20 lat temu ukazała się kolejna odsłona kultowej serii turowych gier strategicznych, w której gracze dowodzą drużynami zabójczych, choć niezwykle zabawnych robaków. Tym razem studio Team17 ponownie sięgnęło po trójwymiarową oprawę graficzną, rozwijając pomysły z wcześniejszego Worms 3D ,ale dodając więcej humoru, większe możliwości personalizacji i całkiem nową kampanię fabularną.
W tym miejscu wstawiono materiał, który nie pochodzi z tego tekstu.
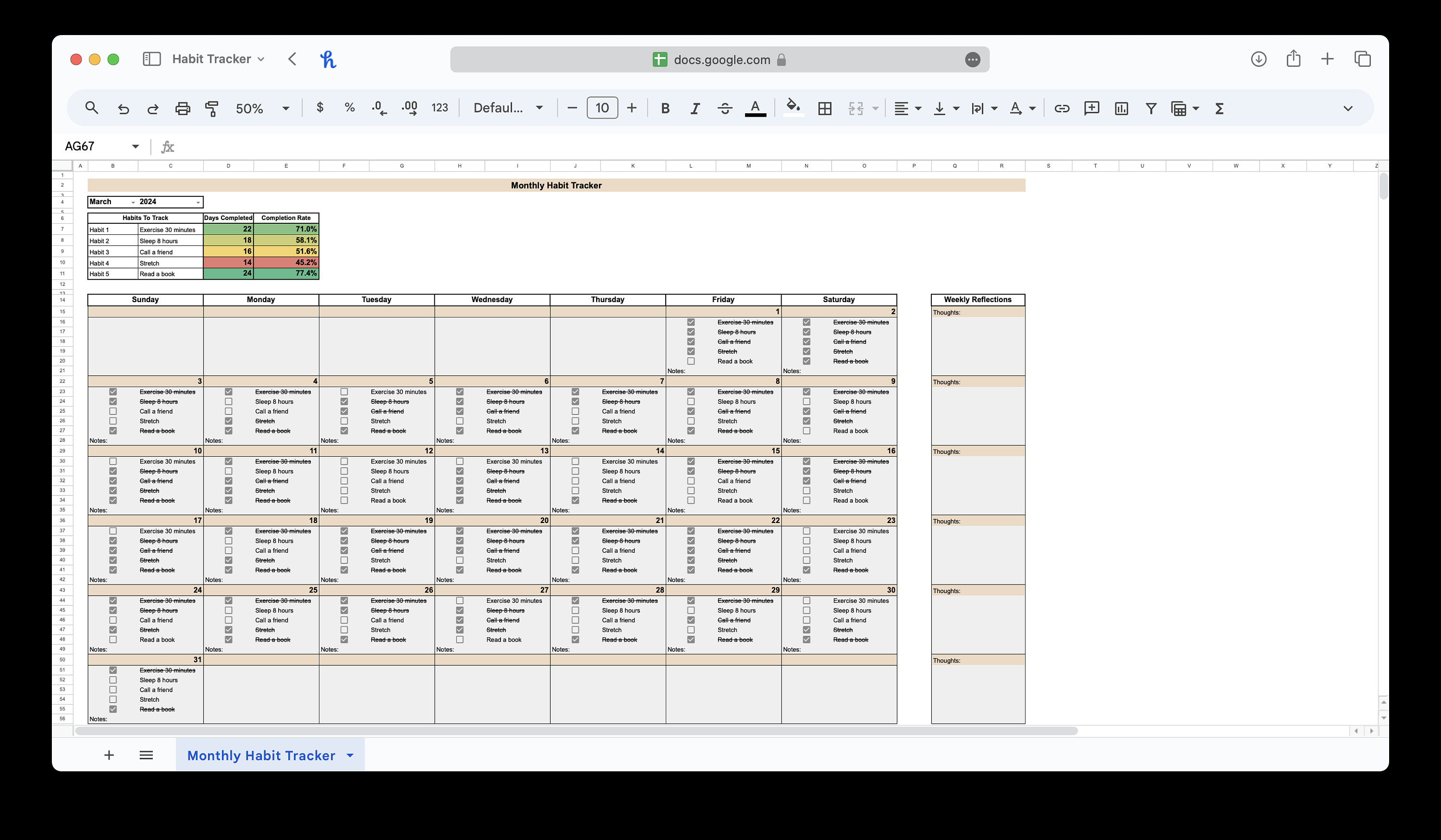
Task: Apply currency format with dollar icon
Action: [x=320, y=108]
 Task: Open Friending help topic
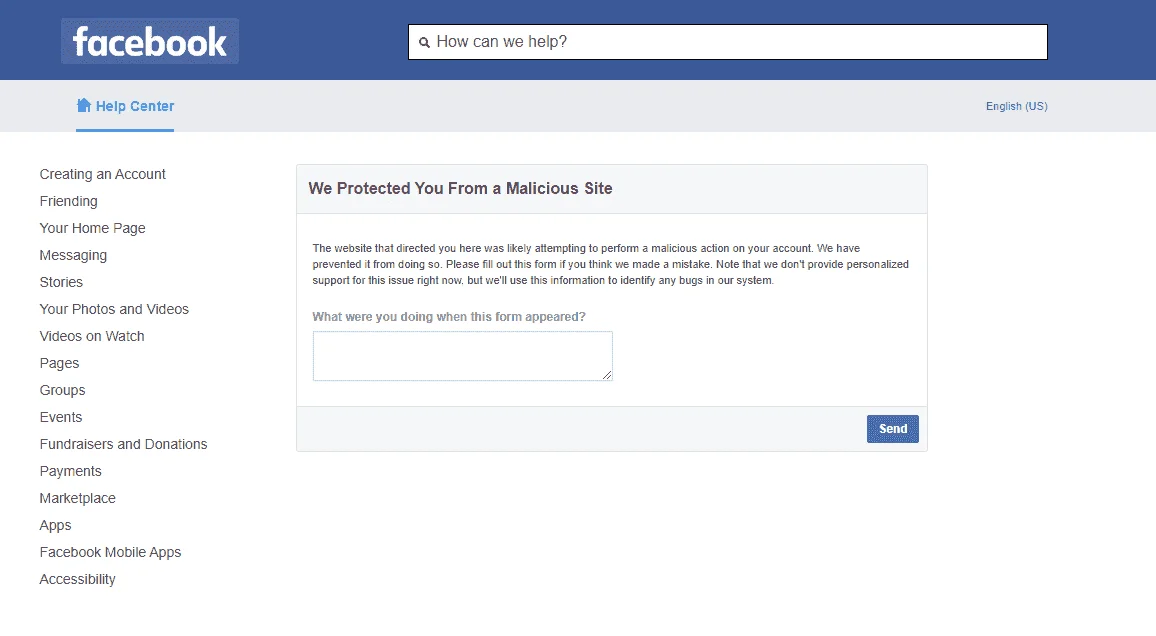pos(69,201)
Gra oferuje klasyczne dla serii pojedynki, w których każdy z graczy po kolei przemieszcza swoje robaki po deformowalnej mapie i stara się wyeliminować przeciwników przy pomocy bogatego arsenału, nierzadko absurdalnych broni – od bazooki i granatów po eksplodujące owce, strzały zatrutej strzałki i bombardowania krowami. Nowością jest rozbudowany tryb kampanii, w którym drużyna robaków podróżuje przez różne epoki historyczne, od średniowiecza po futurystyczne światy, wykonując zadania zlecane przez ekscentrycznego profesora Worminkle’a. Tryb ten wprowadza nieco więcej narracji, a każdej misji towarzyszą krótkie przerywniki filmowe.